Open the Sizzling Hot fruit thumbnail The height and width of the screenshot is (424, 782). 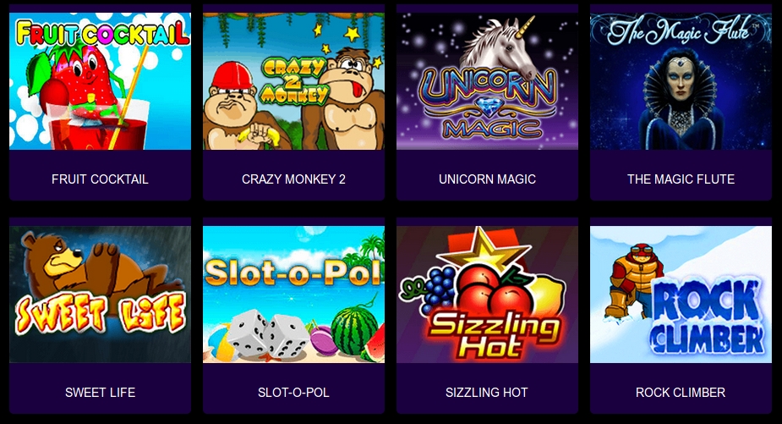coord(487,295)

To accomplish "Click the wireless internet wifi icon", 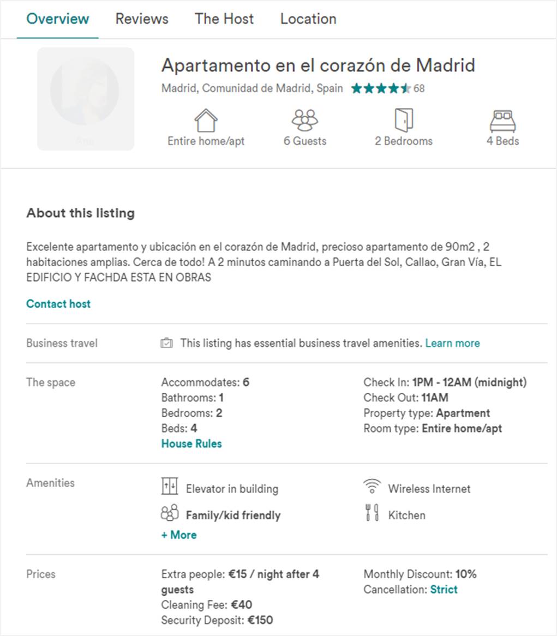I will pos(372,485).
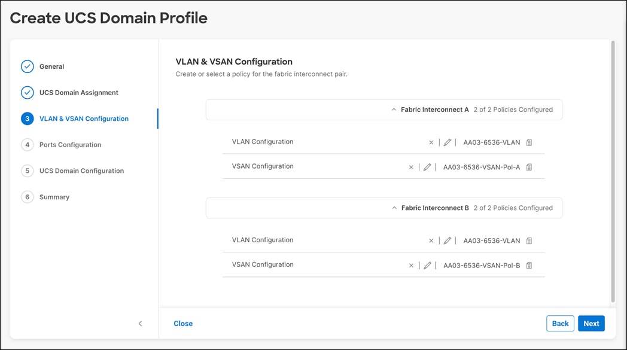
Task: Detach Fabric Interconnect B's VLAN Configuration policy
Action: 431,241
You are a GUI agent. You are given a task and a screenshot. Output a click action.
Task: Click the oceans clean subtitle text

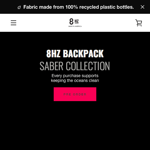[x=75, y=80]
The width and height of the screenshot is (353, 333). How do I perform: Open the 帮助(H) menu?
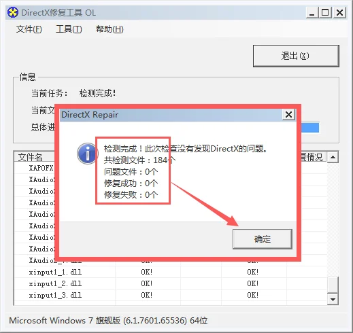point(110,29)
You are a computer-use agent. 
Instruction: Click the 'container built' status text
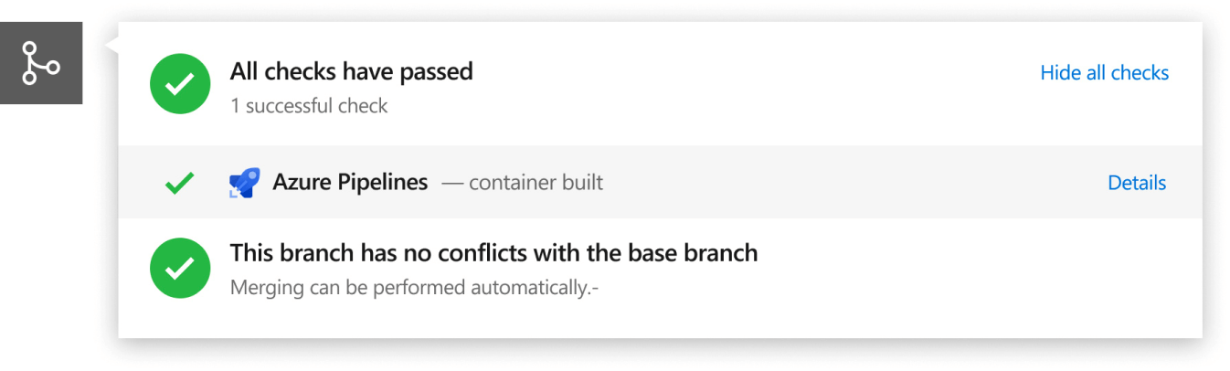(535, 183)
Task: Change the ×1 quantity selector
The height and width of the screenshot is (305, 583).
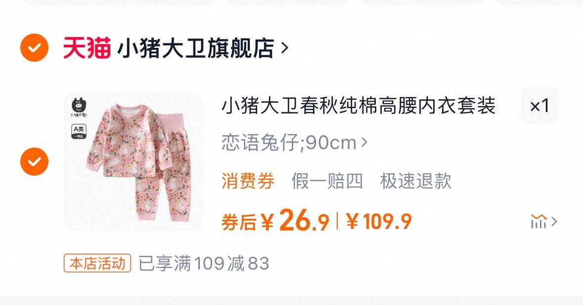Action: click(539, 106)
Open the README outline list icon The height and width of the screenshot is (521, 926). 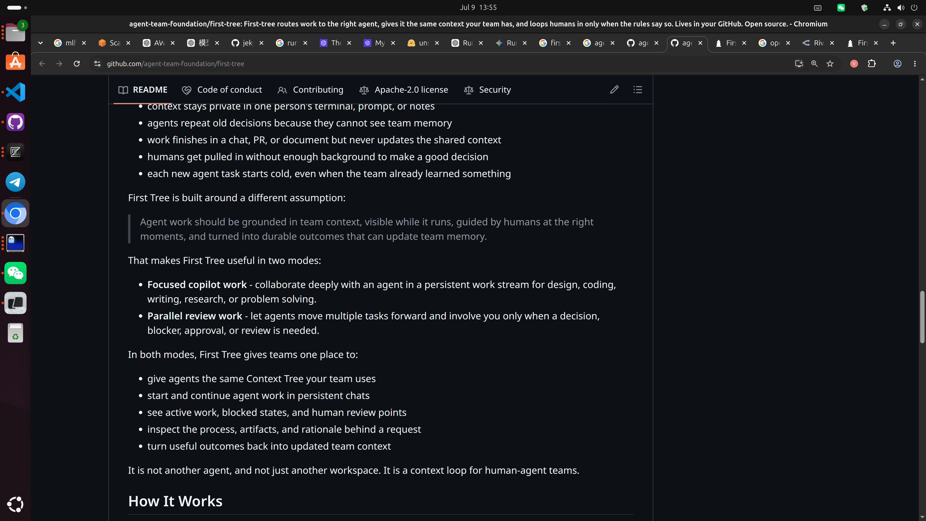(x=638, y=90)
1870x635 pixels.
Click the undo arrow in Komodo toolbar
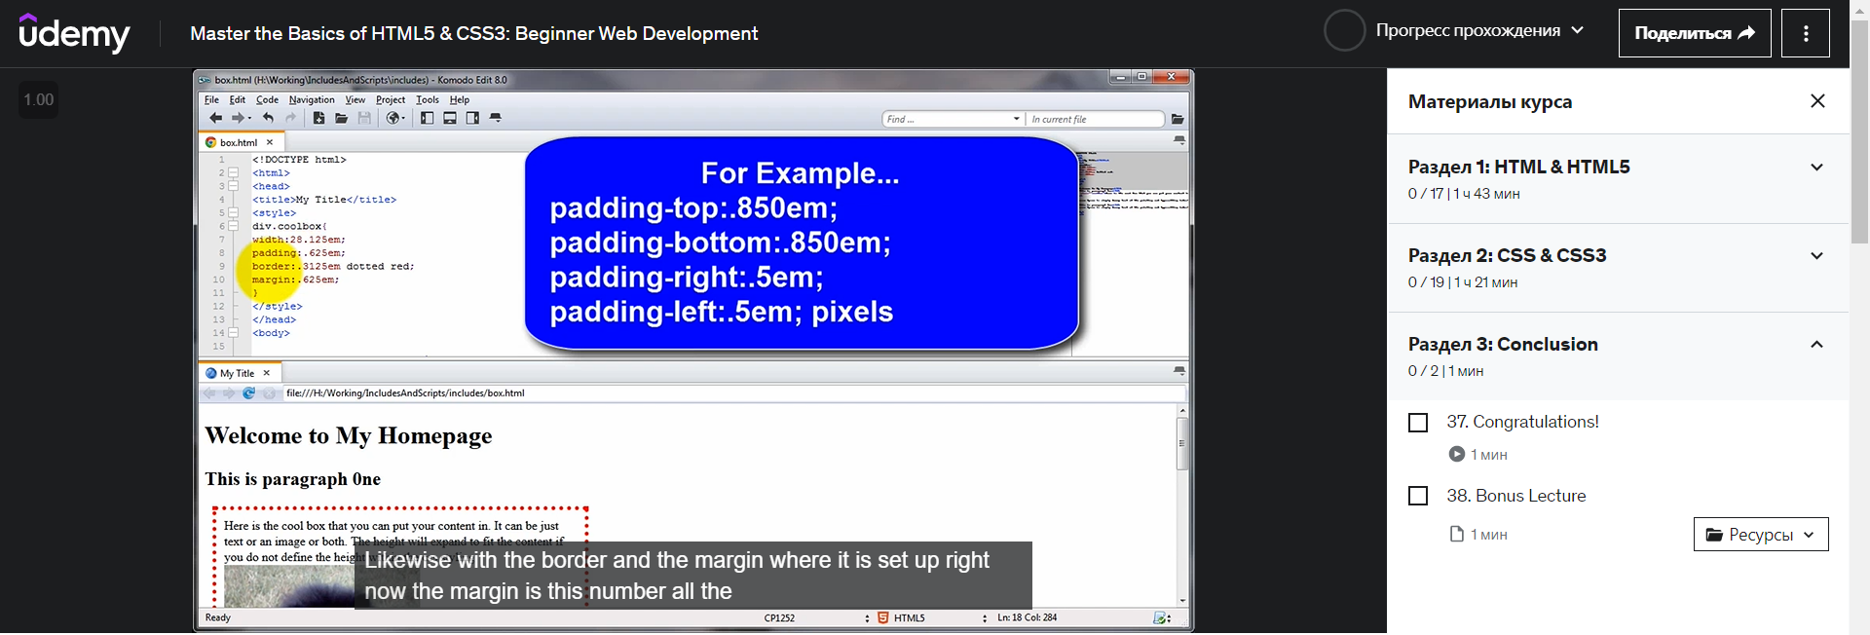[x=268, y=118]
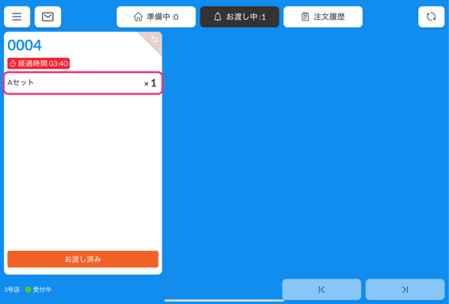
Task: Switch to the 準備中 :0 tab
Action: point(156,17)
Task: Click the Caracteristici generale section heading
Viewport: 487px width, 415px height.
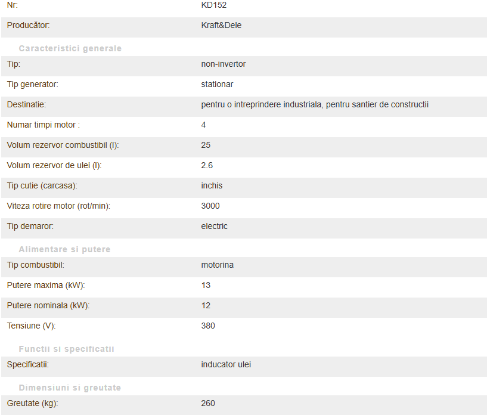Action: (70, 48)
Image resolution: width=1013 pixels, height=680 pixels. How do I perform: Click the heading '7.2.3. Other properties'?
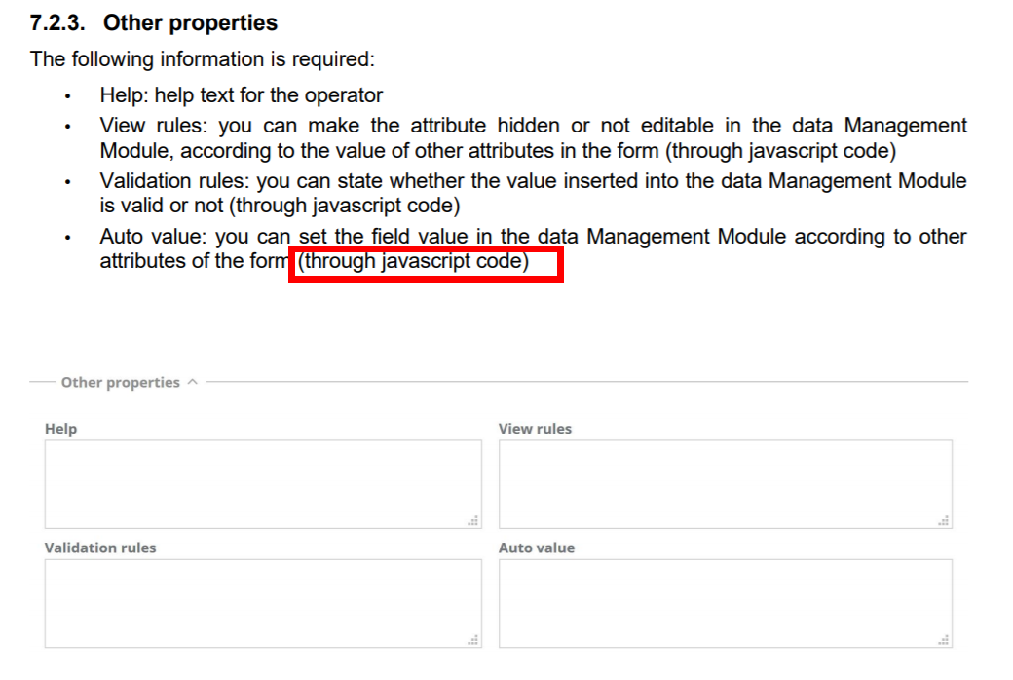click(x=154, y=22)
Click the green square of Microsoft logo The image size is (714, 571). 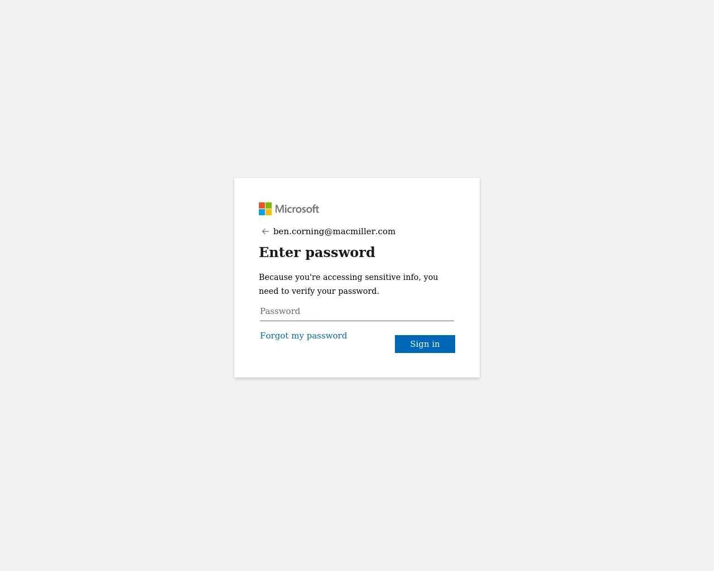(x=269, y=205)
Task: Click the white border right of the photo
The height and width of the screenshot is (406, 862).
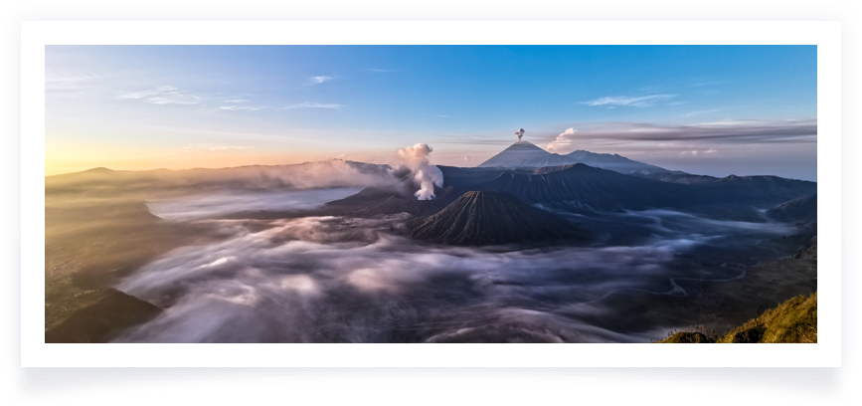Action: point(829,194)
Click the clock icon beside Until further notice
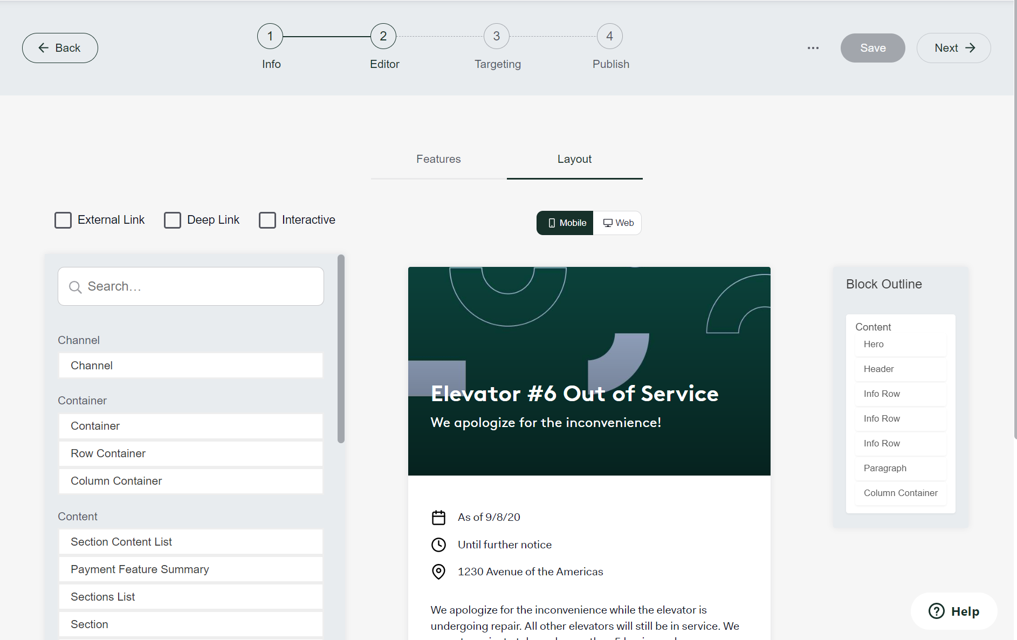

### WHAT NEEDS TO BE DONE
How many lines of the listing above contain the string "text"? Give only the number.

### THE REPLY
2